PolyBase Transact-SQL reference
Applies to: SQL Server
This article reviews options for using PolyBase to query external data in-place, referred to as data virtualization, for a variety of external data sources.
T-SQL syntax used in PolyBase
To use PolyBase, you must create external tables to reference your external data. Refer to:
- CREATE DATABASE SCOPED CREDENTIAL (Transact-SQL)
- CREATE EXTERNAL DATA SOURCE (Transact-SQL)
- CREATE EXTERNAL FILE FORMAT (Transact-SQL)
- CREATE EXTERNAL TABLE (Transact-SQL)
- CREATE STATISTICS (Transact-SQL)
Note
In order to use PolyBase you must have sysadmin or CONTROL SERVER level permissions on the database.
Tutorials
For examples of queries, see PolyBase Queries.
For more tutorials on various external data sources, review:
- Hadoop
- Azure Blob Storage
- SQL Server
- Oracle
- Teradata
- MongoDB
- ODBC generic types
- S3-compatible object storage
- CSV
- Delta table
File metadata functions
Sometimes, you might need to know which file or folder source correlates to a specific row in the result set.
You can use functions filepath
and filename
to return file names and/or the path in the result set. Or you can use them to filter data based on the file name and/or folder path. In the following sections, you'll find short descriptions along samples.
Filename function
This function returns the file name that the row originates from.
Return data type is nvarchar(1024). For optimal performance, always cast result of filename function to appropriate data type. If you use character data type, make sure appropriate length is used.
The following sample reads the NYC Yellow Taxi data files for the last three months of 2017 and returns the number of rides per file. The OPENROWSET
part of the query specifies which files will be read.
SELECT
nyc.filename() AS [filename]
,COUNT_BIG(*) AS [rows]
FROM
OPENROWSET(
BULK 'parquet/taxi/year=2017/month=9/*.parquet',
DATA_SOURCE = 'SqlOnDemandDemo',
FORMAT='PARQUET'
) nyc
GROUP BY nyc.filename();
The following example shows how filename()
can be used in the WHERE
clause to filter the files to be read.
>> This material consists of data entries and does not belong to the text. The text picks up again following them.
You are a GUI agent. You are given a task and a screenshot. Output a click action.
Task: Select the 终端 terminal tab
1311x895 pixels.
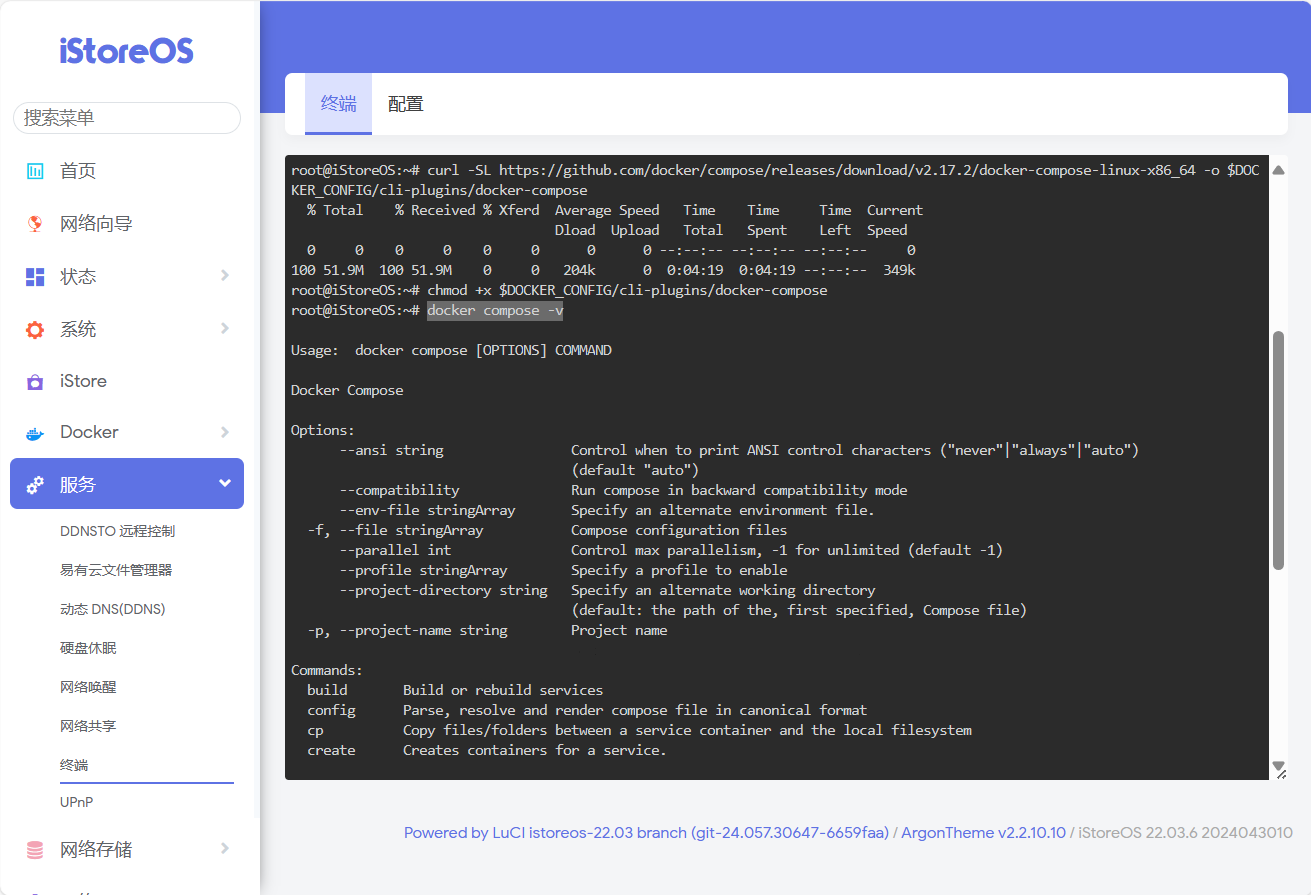tap(338, 104)
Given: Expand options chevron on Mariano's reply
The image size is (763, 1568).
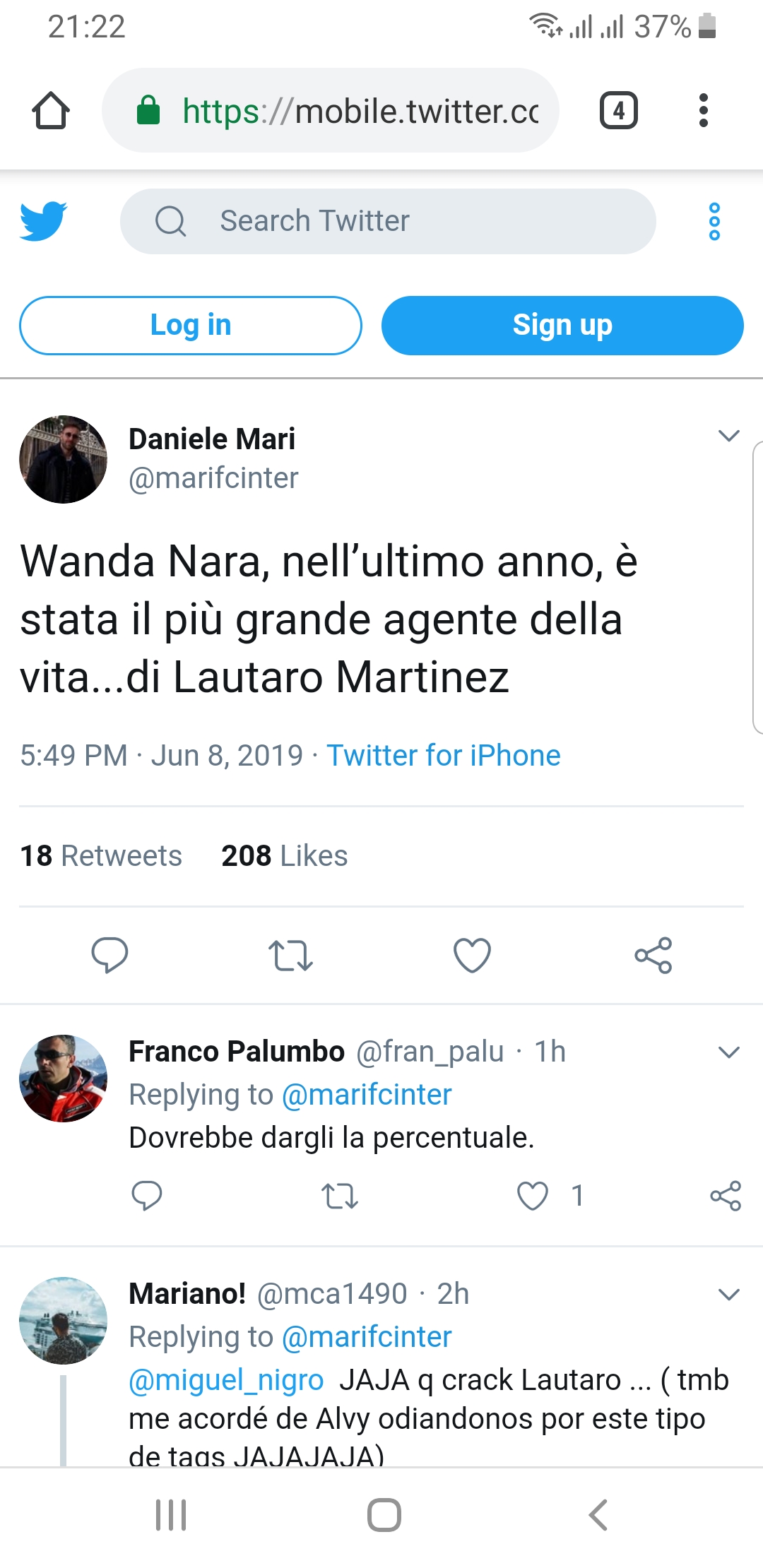Looking at the screenshot, I should [x=728, y=1294].
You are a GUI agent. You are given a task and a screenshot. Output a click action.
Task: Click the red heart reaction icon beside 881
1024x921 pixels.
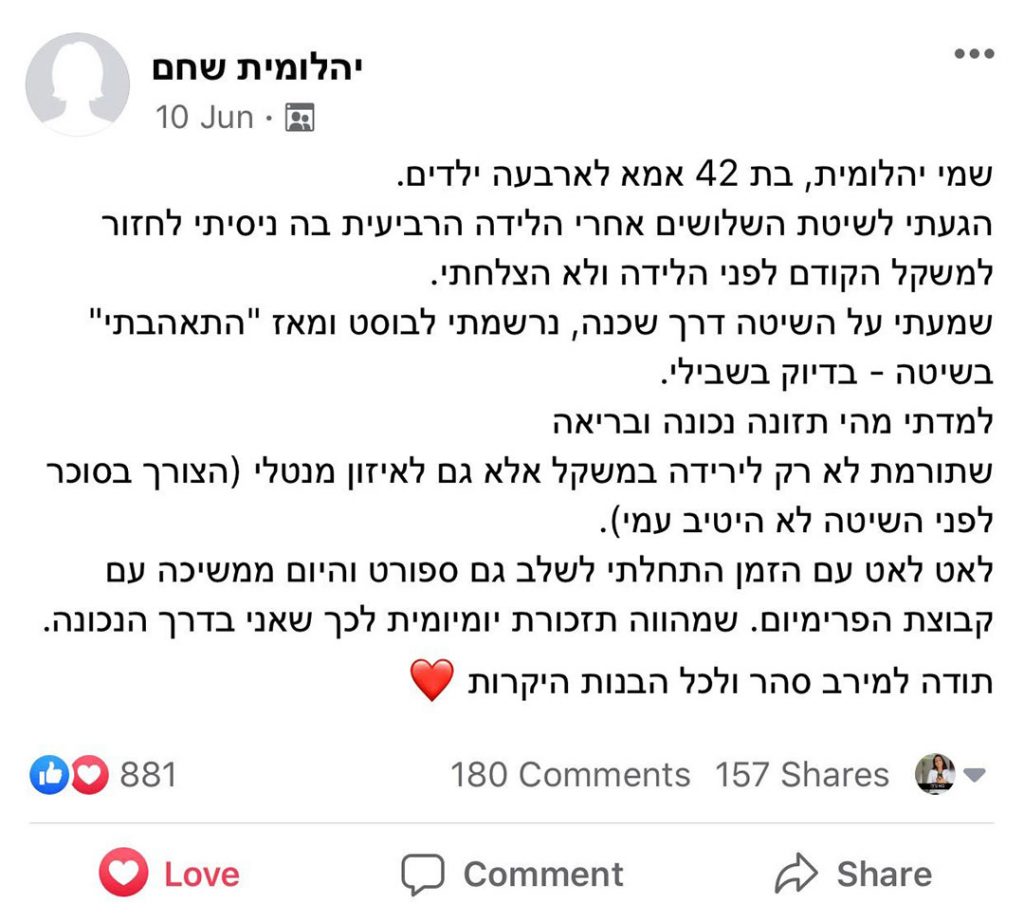tap(89, 775)
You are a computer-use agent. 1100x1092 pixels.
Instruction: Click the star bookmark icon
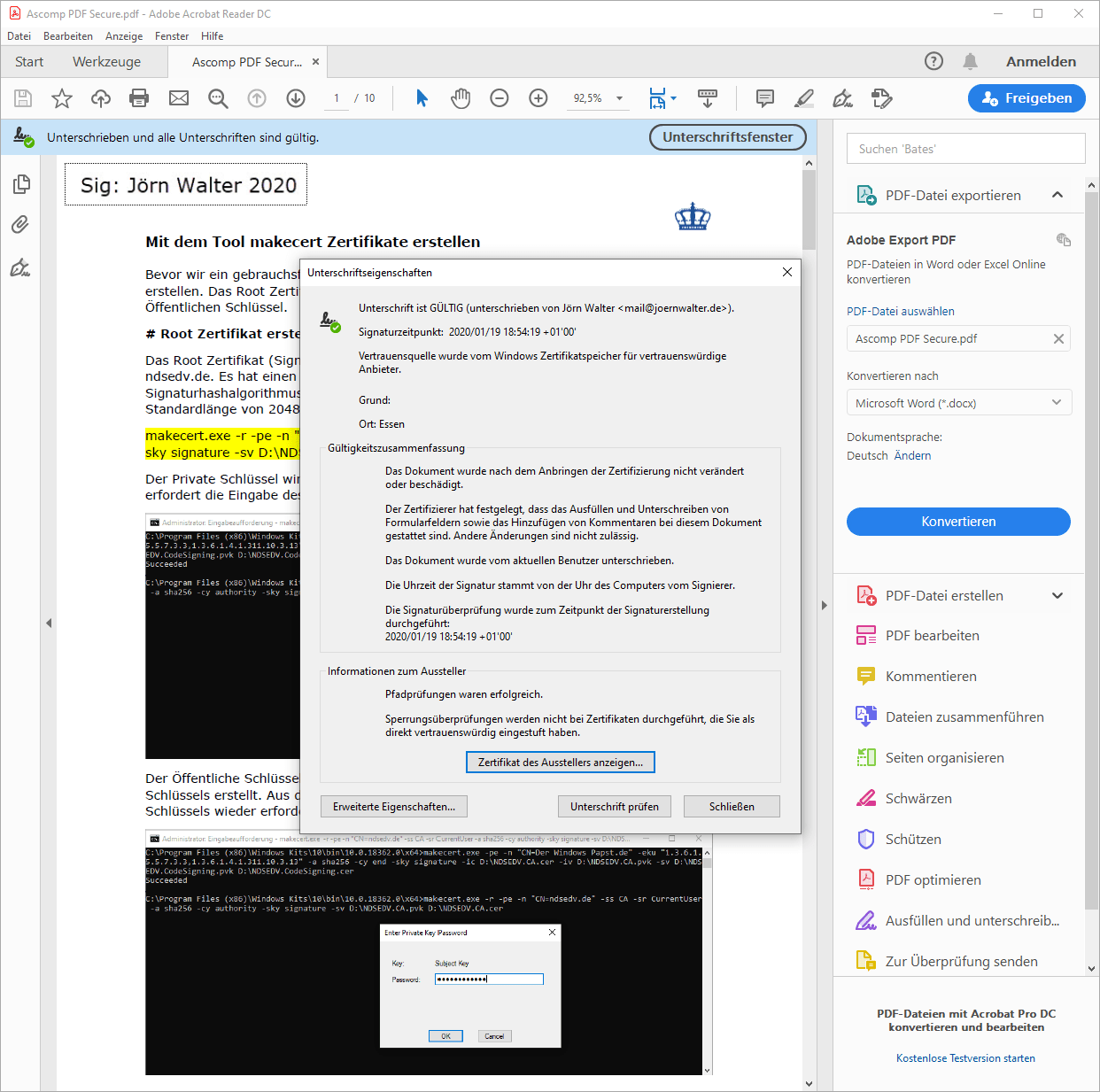click(62, 98)
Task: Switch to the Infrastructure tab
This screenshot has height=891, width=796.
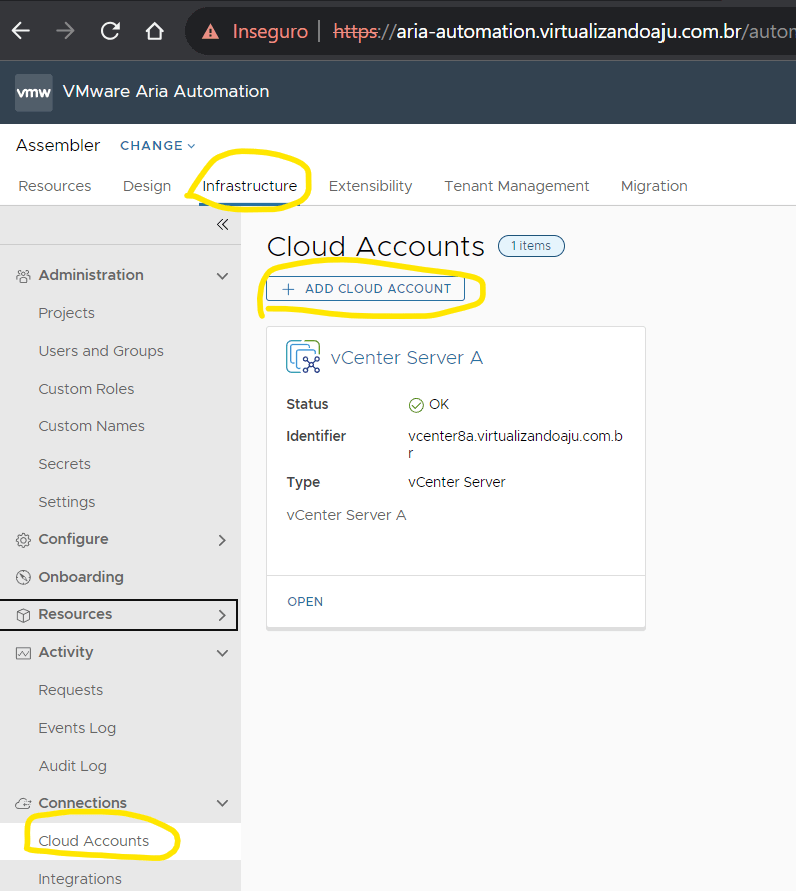Action: (249, 186)
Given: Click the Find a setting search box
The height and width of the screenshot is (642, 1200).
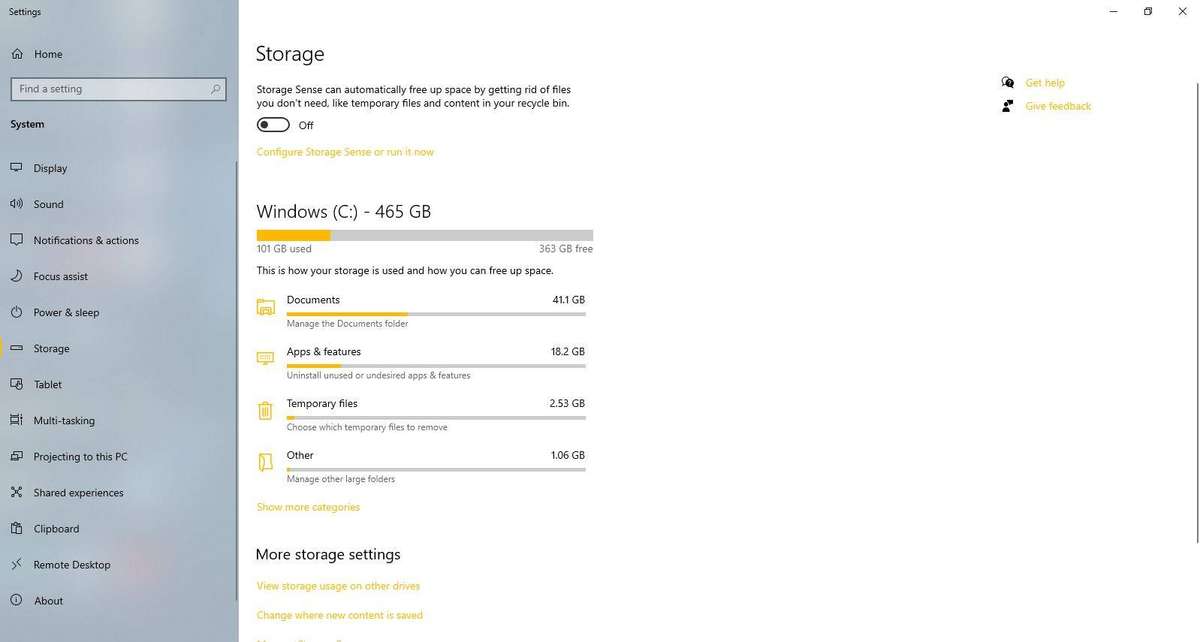Looking at the screenshot, I should (117, 89).
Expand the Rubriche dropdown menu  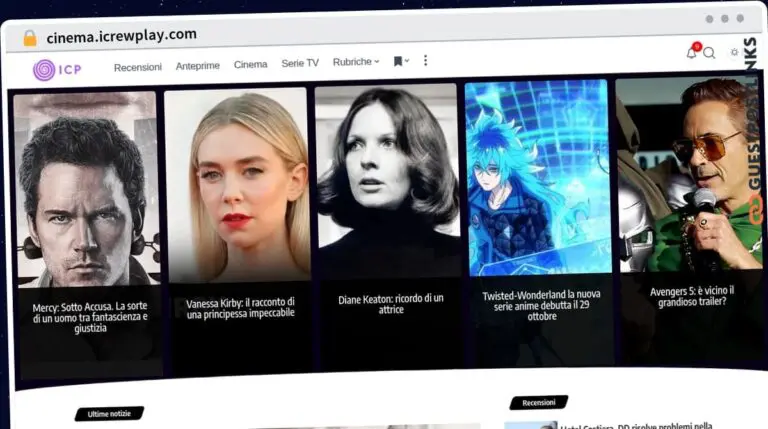click(x=356, y=62)
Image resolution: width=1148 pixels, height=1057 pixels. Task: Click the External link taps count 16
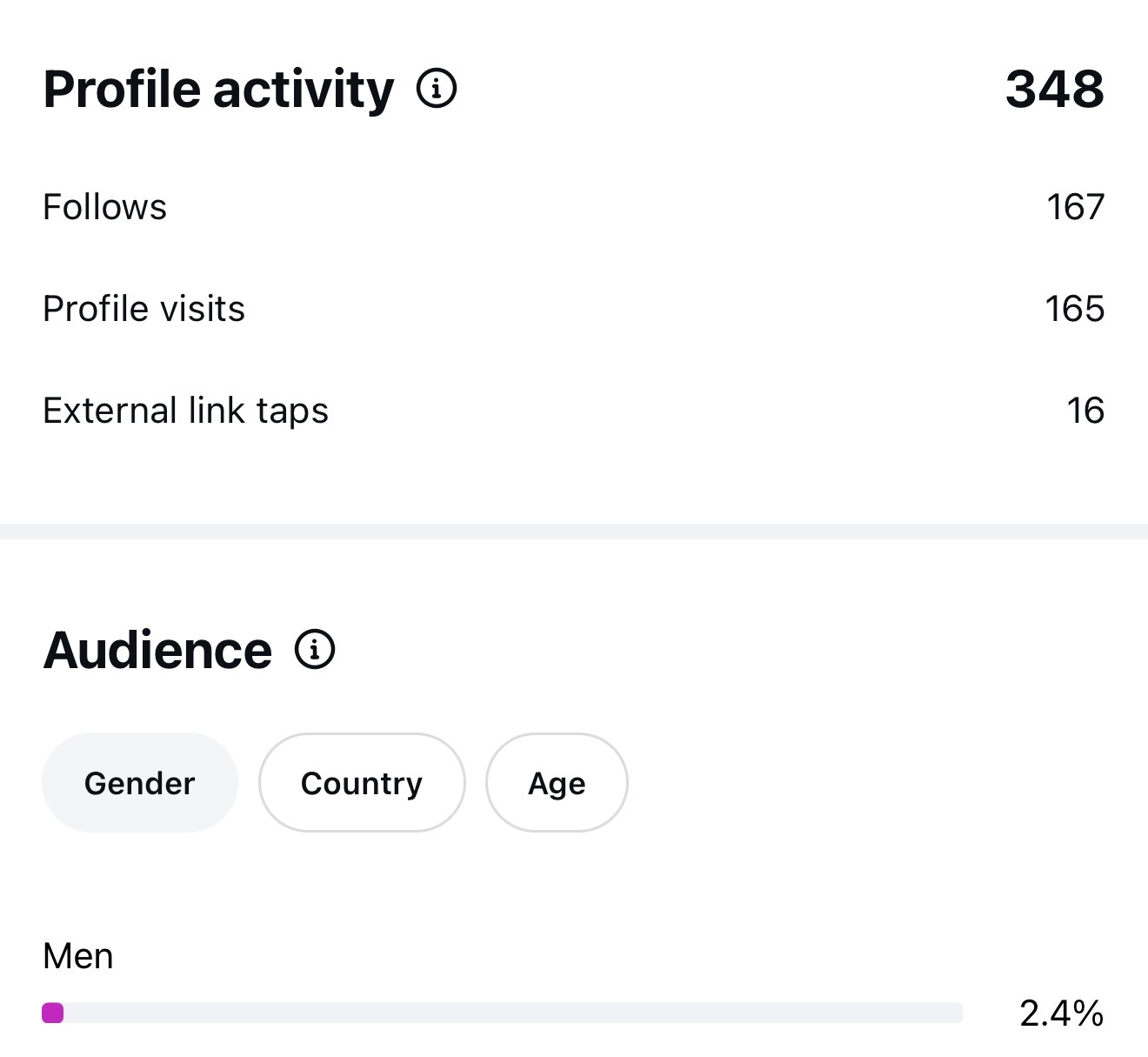[x=1085, y=411]
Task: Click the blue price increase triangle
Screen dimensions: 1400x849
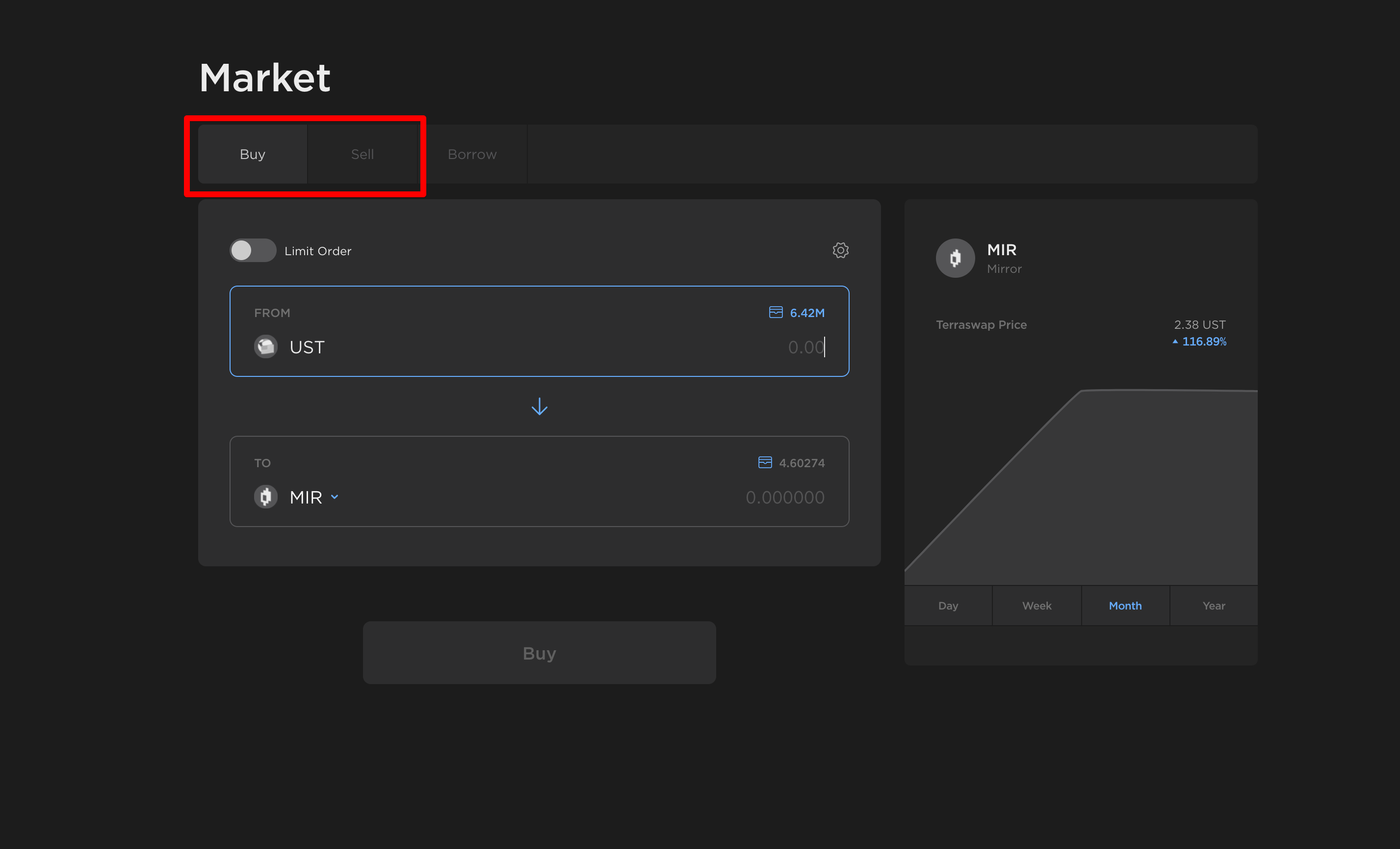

It accesses the entire folder in the OPENROWSET
part of the query and filters files in the WHERE
clause.
Your results will be the same as the prior example.
SELECT
r.filename() AS [filename]
,COUNT_BIG(*) AS [rows]
FROM OPENROWSET(
BULK 'csv/taxi/yellow_tripdata_2017-*.csv',
DATA_SOURCE = 'SqlOnDemandDemo',
FORMAT = 'CSV',
PARSER_VERSION = '2.0',
FIRSTROW = 2)
WITH (C1 varchar(200) ) AS [r]
WHERE
r.filename() IN ('yellow_tripdata_2017-10.csv', 'yellow_tripdata_2017-11.csv', 'yellow_tripdata_2017-12.csv')
GROUP BY
r.filename()
ORDER BY
[filename];
Filepath function
This function returns a full path or a part of path:
- When called without parameter, returns the full file path that a row originates from.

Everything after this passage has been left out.